● **PROBLEM STATEMENT**
Please repeat every record exactly, leaving out any pictures.
━━ SOURCE RECORDS ━━
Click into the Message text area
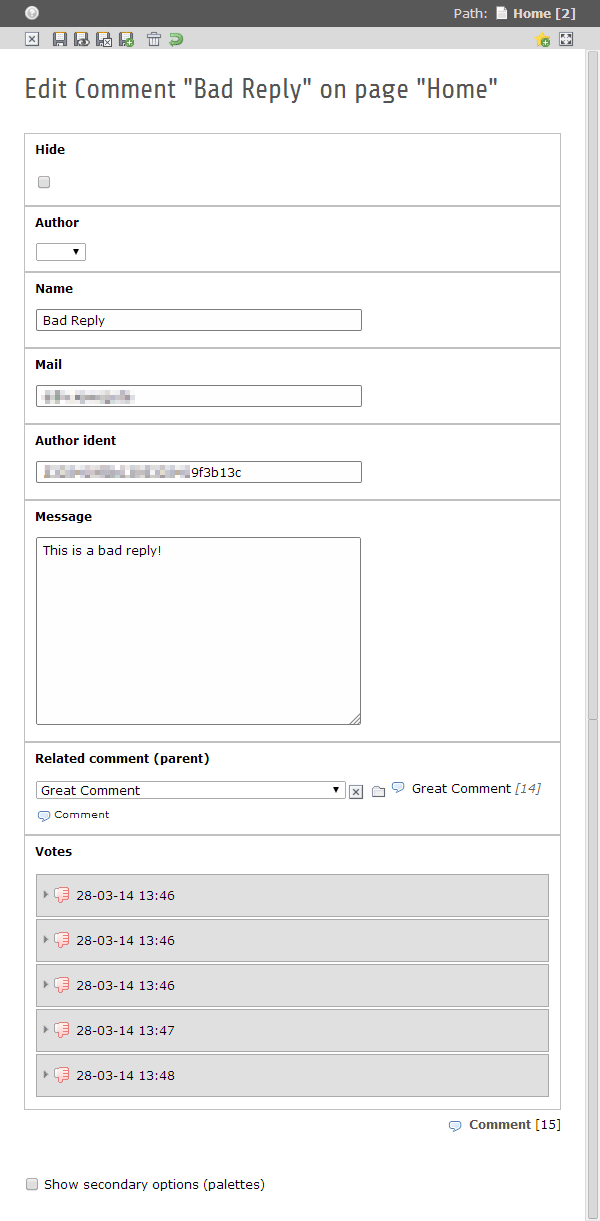 click(x=198, y=631)
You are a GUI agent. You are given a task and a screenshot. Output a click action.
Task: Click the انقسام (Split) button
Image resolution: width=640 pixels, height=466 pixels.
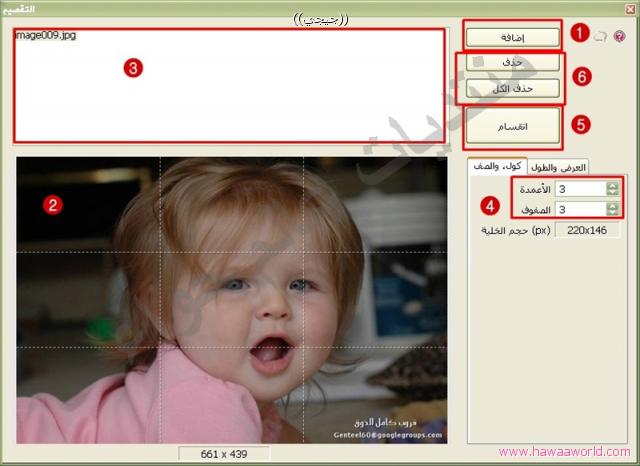(513, 128)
━━━
● **ANSWER TO THE EXERCISE**
Click into the Message text area
 click(x=198, y=631)
You are a GUI agent. You are given a task and a screenshot. Output a click action.
Task: Click the انقسام (Split) button
Image resolution: width=640 pixels, height=466 pixels.
(513, 128)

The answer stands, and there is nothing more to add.